Coffee price crisis hits Vietnamese export value
Coffee price crisis hits Vietnamese export value
Viet Nam's coffee industry had suffered from falling export prices, according to the Viet Nam Coffee and Cacao Association.
Export prices for the 2018-19 crop are at 10-year low.
According to the Ministry of Industry and Trade’s Import and Export Department, in the first 11 months of this year, Viet Nam’s coffee exports reached 1.47 million tonnes, earning $2.5 billion, falling 14.6 per cent in volume and 22.2 per cent in value year on year.
The average export price of coffee in November was estimated at $1,725 per tonne, down 4.2 per cent compared to October and down 7.6 per cent compared to November 2018.
In the first 11 months this year, the average export price reached US$1,723 per tonne, down 8.9 per cent over the same period in 2018.
The falling prices have prompted farmers to switch to more valuable crops.
According to the association, this year the country had nearly 690,000 hectares of coffee with output of approximately 1.7 million tonnes, and was expecting a total export turnover of nearly $3 billion.

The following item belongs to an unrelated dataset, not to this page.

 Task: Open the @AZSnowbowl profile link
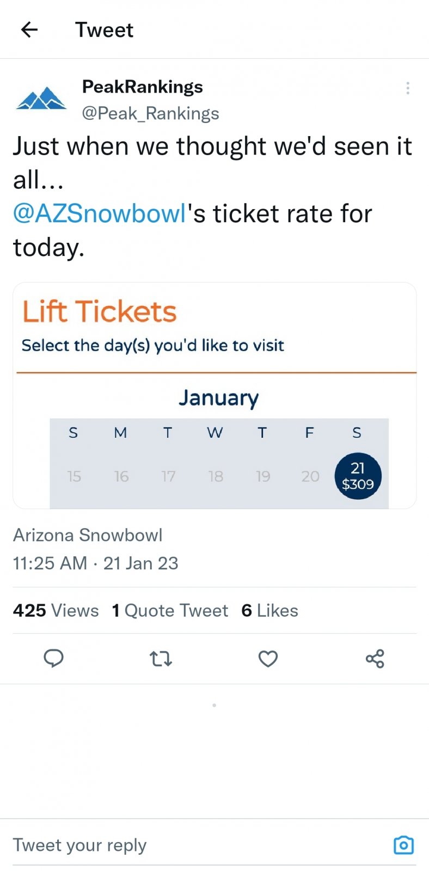[99, 213]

Besides the price crisis, Viet Nam's coffee industry also faces many other challenges including old trees.
In addition, droughts and floods had damaged key coffee growing regions in the Central Highlands, according to the association.
The association forecasts that national coffee output may fall by 15 per cent in the 2019-20 crop.
Do Ha Nam, vice chairman of the Viet Nam Coffee and Cocoa Association, Viet Nam was the second largest coffee exporter in the world with strong growth in output. However, it had not improved much in terms of quality or value.
Ninety per cent Viet Nam’s exported coffee was raw materials and the export coffee price depended on the London and New York futures markets, Nam said.